A fake citation can wear a very convincing suit.
It may have plausible authors, a plausible journal, a plausible year, a plausible title, and formatting that looks exactly like a reference copied from an academic paper. The weakness appears only when somebody tries to find the source.
That failure mode has been measured rather than merely complained about. A 2023 Scientific Reports study examined 636 citations generated in short literature reviews by GPT-3.5 and GPT-4. In that specific experiment, 55 percent of the GPT-3.5 citations and 18 percent of the GPT-4 citations referred to works the researchers could not verify as having actually been published. See Fabrication and errors in the bibliographic citations generated by ChatGPT.
Those numbers should not be treated as timeless error rates for every later model. They describe particular models, prompts, and tasks. What they demonstrate is the mechanism: fluent text generation can produce the shape of scholarship without the underlying publication.

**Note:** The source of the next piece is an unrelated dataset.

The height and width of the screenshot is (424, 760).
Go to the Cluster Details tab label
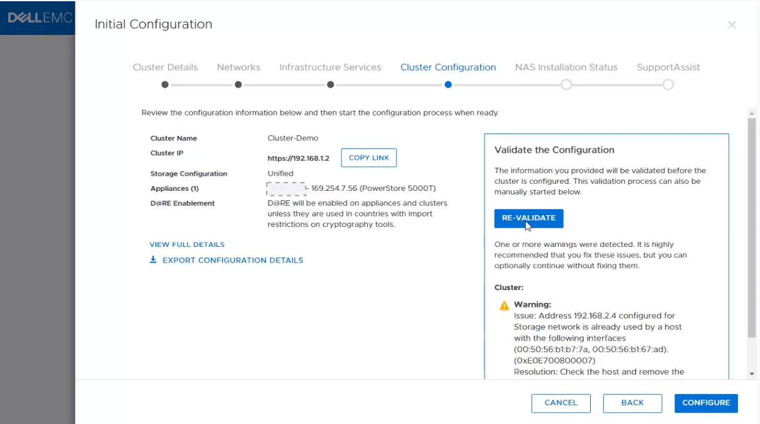pos(165,67)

Formatting is cheap; existence is the hard part
Bibliographic references are unusually easy for language models to imitate because they are highly patterned.
Author names. Year. Article title. Journal. Volume. Issue. Pages. DOI.

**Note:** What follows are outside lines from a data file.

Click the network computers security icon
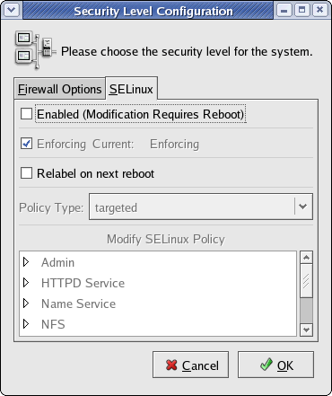The width and height of the screenshot is (332, 396). 35,50
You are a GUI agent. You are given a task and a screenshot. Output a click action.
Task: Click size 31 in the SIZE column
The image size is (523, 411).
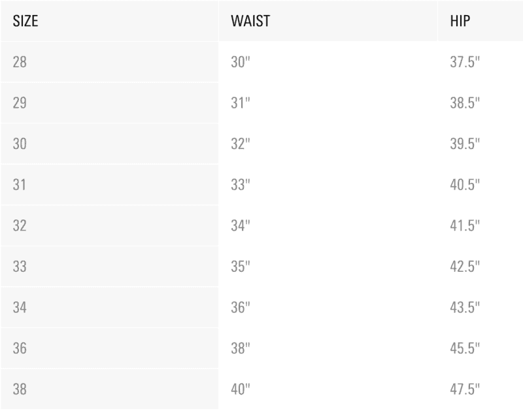(x=20, y=185)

A model can assemble those pieces into something statistically convincing even when no database record sits underneath them. Real journals and real researchers can even be combined into an imaginary paper, which makes casual inspection less useful.
The mistake becomes dangerous when later writers copy the fabricated reference without checking it. A false citation can migrate from an AI answer into a blog post, report, student paper, reference manager, or another model’s training material. Repetition then makes the nonexistent work look increasingly established.
Verification means following the reference
The practical test is boring and effective: try to locate the original publication.
Search the journal or publisher. Resolve the DOI. Check Crossref, PubMed, a library catalog, or the relevant scholarly database. Confirm that the title, authors, year, and publication details actually match.
Even a real paper can be misrepresented, so verification should not stop at proving the paper exists. The source also has to support the claim being attached to it.
This is where synthetic citations fit Dead Internet Theory unusually well. The problem is not simply that a machine made a mistake. It is that the web can acquire references to intellectual objects that never existed, and those references can then circulate like ordinary scholarship.
A citation is supposed to point backward to evidence.
When the pointer leads nowhere, the polished formatting is just scenery.